** Opening RECORDS SUPPLIED block **
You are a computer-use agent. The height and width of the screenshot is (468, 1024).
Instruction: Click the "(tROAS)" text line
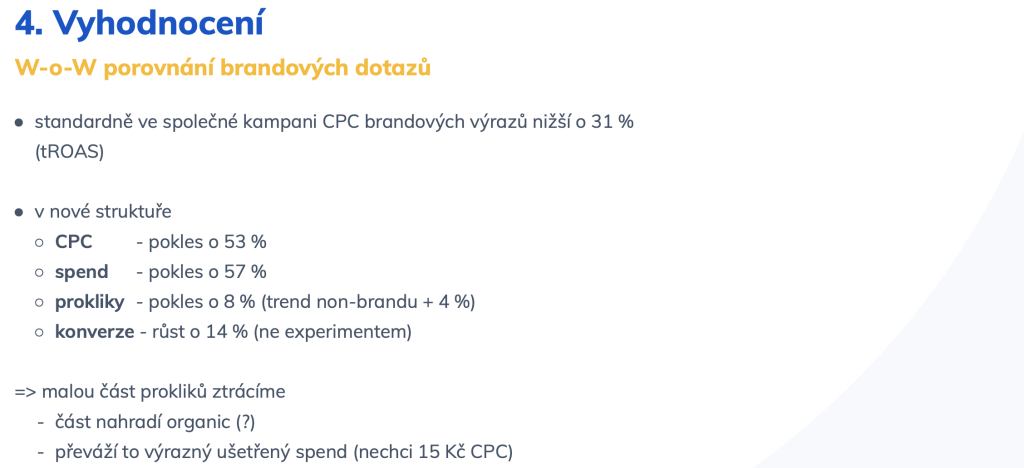pos(69,152)
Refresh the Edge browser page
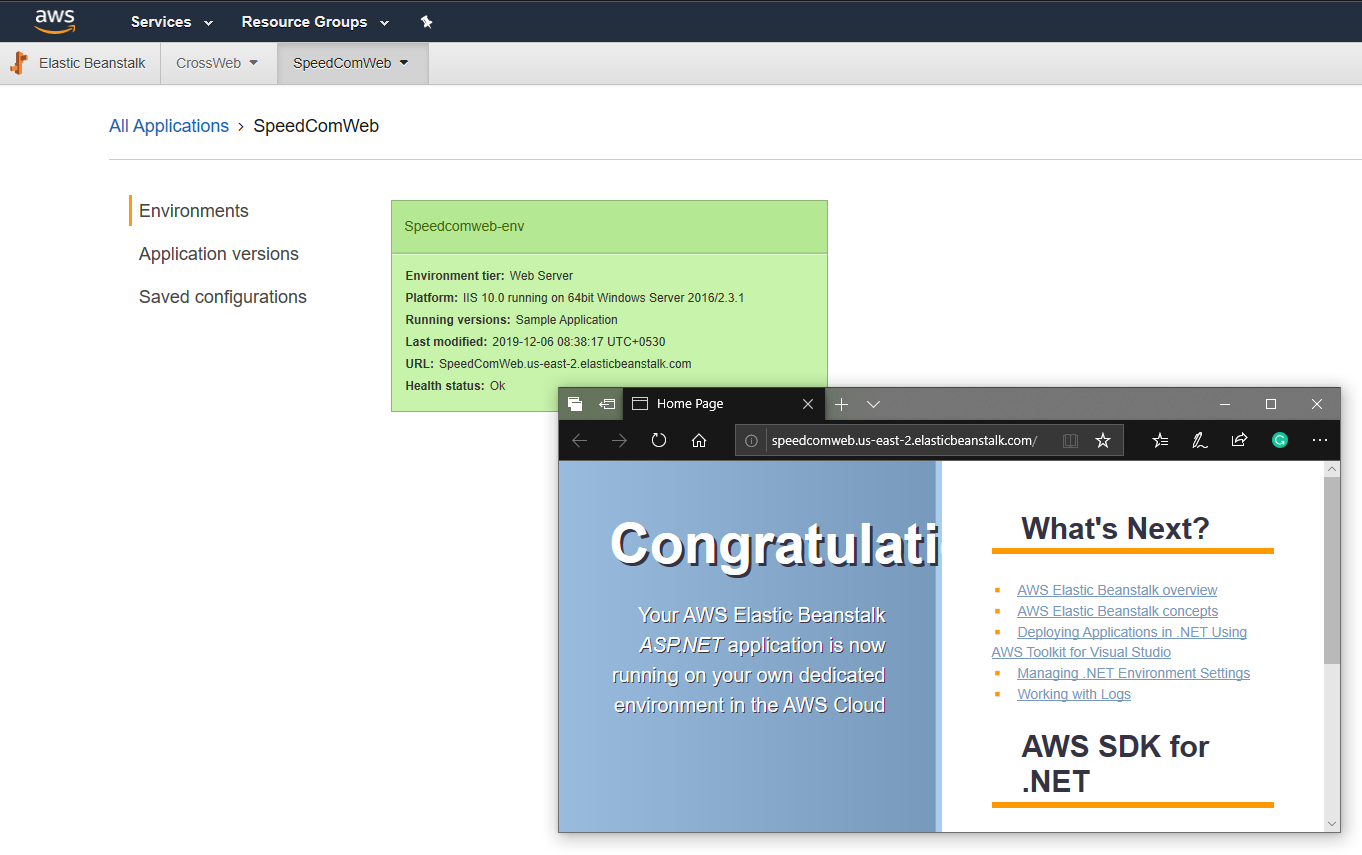Viewport: 1362px width, 855px height. pyautogui.click(x=659, y=440)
** Closing RECORDS SUPPLIED block **
_EXERCISE DETAILS_
Begin at the line containing "Instruction: Click the" and copy every line through the end of the data above exactly, omitting the pictures.

_OUTPUT FOR THIS EXERCISE_
Instruction: Click the "(tROAS)" text line
pos(69,152)
Refresh the Edge browser page
Viewport: 1362px width, 855px height. pyautogui.click(x=659, y=440)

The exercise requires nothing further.